* [Required work] Work through the data below and give the number of lines holding the word "agent", without any other text.

Records contained in a dataset
────────

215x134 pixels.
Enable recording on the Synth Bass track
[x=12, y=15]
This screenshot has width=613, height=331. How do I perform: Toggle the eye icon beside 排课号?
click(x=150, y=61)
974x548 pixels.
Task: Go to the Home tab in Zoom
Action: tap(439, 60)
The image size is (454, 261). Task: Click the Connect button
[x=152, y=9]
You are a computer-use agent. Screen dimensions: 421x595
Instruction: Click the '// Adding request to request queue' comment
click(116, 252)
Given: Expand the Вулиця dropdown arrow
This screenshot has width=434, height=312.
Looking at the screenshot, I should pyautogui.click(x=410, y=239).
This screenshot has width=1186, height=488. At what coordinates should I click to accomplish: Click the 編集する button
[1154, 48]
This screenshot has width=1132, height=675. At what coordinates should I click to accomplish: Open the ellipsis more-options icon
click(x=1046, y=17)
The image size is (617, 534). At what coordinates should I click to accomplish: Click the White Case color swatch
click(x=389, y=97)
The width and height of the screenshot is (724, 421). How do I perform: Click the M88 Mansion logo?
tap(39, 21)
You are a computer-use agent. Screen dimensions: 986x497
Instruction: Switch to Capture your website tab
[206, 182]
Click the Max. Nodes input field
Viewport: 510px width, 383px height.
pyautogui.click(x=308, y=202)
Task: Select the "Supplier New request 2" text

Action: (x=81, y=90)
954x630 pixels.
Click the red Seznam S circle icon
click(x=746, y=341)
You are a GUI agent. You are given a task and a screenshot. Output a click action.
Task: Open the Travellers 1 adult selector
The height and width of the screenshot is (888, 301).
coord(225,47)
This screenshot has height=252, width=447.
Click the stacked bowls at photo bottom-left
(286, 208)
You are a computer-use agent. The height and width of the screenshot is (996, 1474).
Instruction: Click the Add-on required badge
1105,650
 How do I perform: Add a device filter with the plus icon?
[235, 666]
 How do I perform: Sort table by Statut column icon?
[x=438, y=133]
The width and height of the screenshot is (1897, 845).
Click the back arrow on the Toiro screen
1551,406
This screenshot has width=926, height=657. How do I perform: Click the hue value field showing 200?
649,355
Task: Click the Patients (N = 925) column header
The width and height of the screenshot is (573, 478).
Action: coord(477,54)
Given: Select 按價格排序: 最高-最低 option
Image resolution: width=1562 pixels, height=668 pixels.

────────

* [Response to this exercise] 4